The nation’s oversized prison population provides an opportunity to battle the U.S. hepatitis C epidemic because inmates have a high prevalence of infection and are readily reachable for testing and treatment, argue authors of a new article in the New England Journal of Medicine.
PROVIDENCE, R.I. [Brown University] — Problematic as it is for society, the high incarceration rate in the United States presents an important public health opportunity, according to a new “Perspective” article in the New England Journal of Medicine. It could make staving off the worst of the oncoming hepatitis C epidemic considerably easier.
Nearly 4 million Americans may be infected with the hepatitis C virus (HCV). Many of them don’t know they carry HCV, which can take decades to make them ill with cirrhosis, cancer, or liver failure. About a million people could die because of HCV by 2060, the authors wrote, and many who are saved will have required critical and costly treatments, including liver transplants.
“We know this is going to come crashing down on us,” said lead author Dr. Josiah D. Rich, professor of medicine and epidemiology at Brown University and director of the Center for Prisoner Health and Human Rights at The Miriam Hospital. “It’s already starting to come crashing down. The next 10 to 20 years are going to be ugly.”
The single best setting for fighting the epidemic is U.S. prisons and jails, where more than 10 million people cycle through each year. In part because a major means of HCV transmission is through injection drug use, a large portion of the nation’s infected population passes through the criminal justice system. In the journal, for example, Rich and his coauthors estimate that one in six inmates is infected and one in three infected Americans ends up locked up for at least a little time in their lives.
“We can head off a lot of disease and expense if we invest now,” Rich said. “How do we do that most efficiently and effectively? What we’re arguing in the paper is that we do it using the criminal justice system infrastructure.”
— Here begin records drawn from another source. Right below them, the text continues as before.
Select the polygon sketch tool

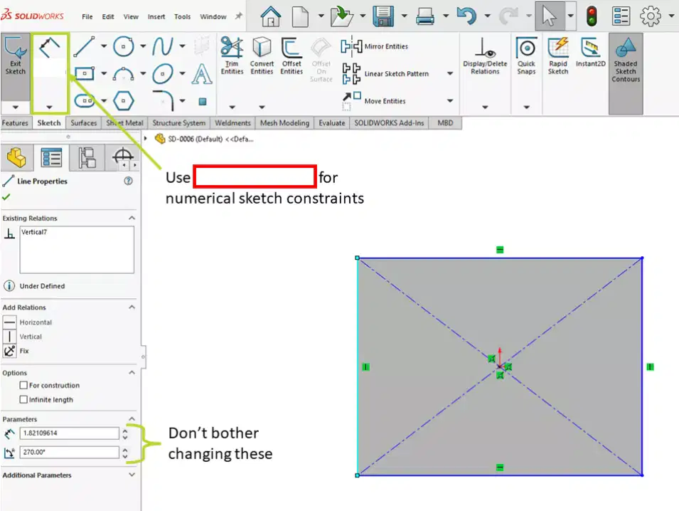(x=123, y=101)
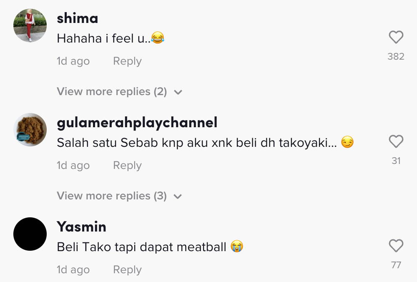The width and height of the screenshot is (417, 282).
Task: Expand shima's 2 more replies
Action: (112, 92)
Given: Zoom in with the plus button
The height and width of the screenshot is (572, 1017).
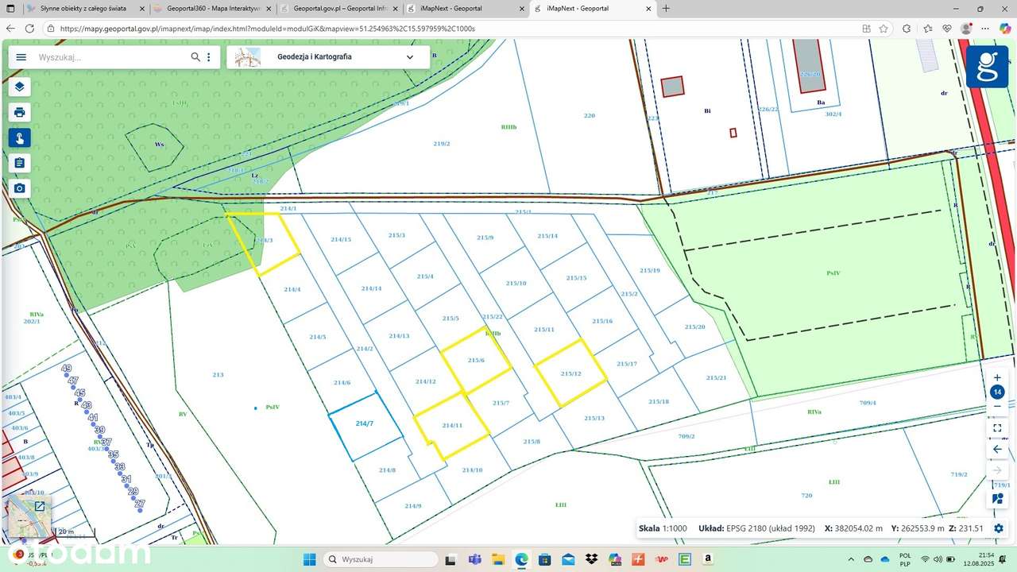Looking at the screenshot, I should (997, 378).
Worth the considerable cost
The key barrier, Rich readily acknowledges, is the very high cost of hepatitis C drugs. A 12-week course of Sovaldi, made by Gilead Sciences, costs $84,000 a person. Treating all current inmates with HCV would therefore cost $33 billion, the authors estimate. Treating just half the people who cycle through prisons and jails in a given year would cost $77 billion.
But drug costs don’t have to be nearly so high if state prison systems can negotiate reasonable discounts with drug makers, as the federal government does for its prisoners.
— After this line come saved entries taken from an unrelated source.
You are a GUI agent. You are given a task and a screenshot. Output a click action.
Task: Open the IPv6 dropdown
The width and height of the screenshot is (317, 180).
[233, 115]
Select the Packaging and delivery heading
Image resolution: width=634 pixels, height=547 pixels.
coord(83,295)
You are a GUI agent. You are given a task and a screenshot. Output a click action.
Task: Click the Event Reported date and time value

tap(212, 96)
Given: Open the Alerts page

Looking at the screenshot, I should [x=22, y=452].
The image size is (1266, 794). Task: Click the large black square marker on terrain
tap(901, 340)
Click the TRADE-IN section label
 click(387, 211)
And while prisons have a clear disincentive to spend money to treat people who may well be released before they become sick, the money cannot and need not come solely from their budgets.
“The criminal justice system cannot be expected to shoulder the prohibitive costs of hepatitis C treatments alone,” said co-author Dr. Brie A. Williams, associate professor of Medicine at the University of California–San Francisco. “Recognizing that infectious disease epidemics cannot be contained behind prison walls, we must develop a national strategy for responding to them that includes financial support and an infrastructure to test and treat prisoners, both within prisons and jails and after they return to our communities.”
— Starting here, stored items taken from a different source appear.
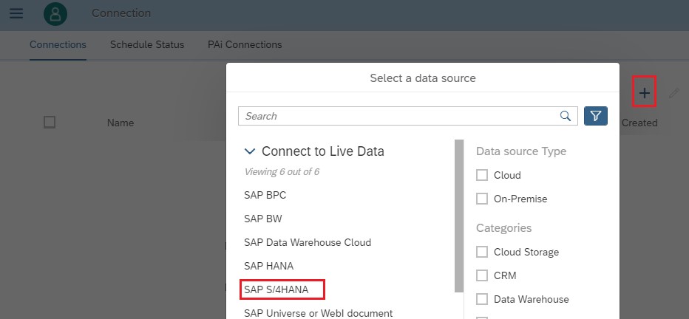Choose SAP S/4HANA data source
The width and height of the screenshot is (689, 319).
[x=276, y=289]
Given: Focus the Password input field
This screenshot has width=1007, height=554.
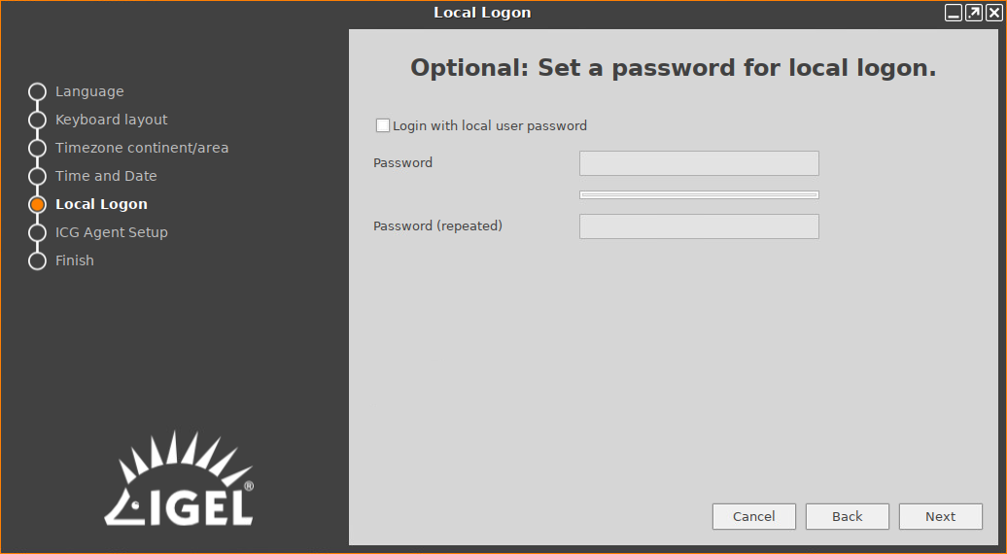Looking at the screenshot, I should pos(699,163).
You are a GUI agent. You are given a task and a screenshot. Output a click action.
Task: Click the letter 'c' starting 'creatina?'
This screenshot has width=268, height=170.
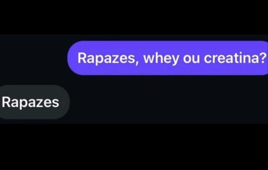(207, 59)
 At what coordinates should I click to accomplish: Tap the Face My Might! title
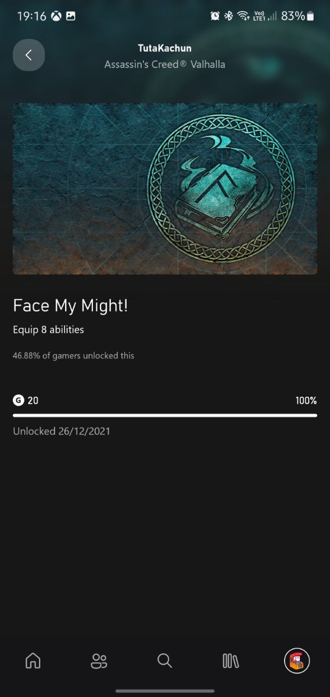(x=70, y=306)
U.S. society as a whole will pay the costs of an inadequately addressed HCV epidemic, the authors said. Helping prisons to provide this treatment will also curb the need for litigation by prisoner advocates to a community standard of HCV care for prisoners, said co-author Dr. Scott A. Allen, professor of medicine at the University of California–Riverside.
“Even with the high cost, the drugs appear to be cost-effective,” Allen said. “Private insurers in the community appear to be covering it. That establishes a clear community standard, and prisons will be held to that standard by the courts. The public policy question isn’t whether or not we pay for hepatitis C care but how we pay for it.”
A potential model already exists in the Ryan White Care Act, the three authors note. Congress could consider replicating that achievement of funding widespread HIV services and treatment for people who couldn’t obtain them otherwise them. An HCV version could include programs and grants for prisons and jails, as well as programs to prevent reinfection of inmates after they are released.
“Seizing this opportunity for timely care will require leaders to consider the criminal justice system as part of the fabric of U.S. health care,” the authors concluded. “This step will help to change the perception of the HCV epidemic in the criminal justice system, transforming it from a legal liability to a critical opportunity to change the course of HCV in the United States.”
The research for the article required no direct funding, but Rich disclosed an honorarium he received from Gilead for speaking at a meeting in 2012.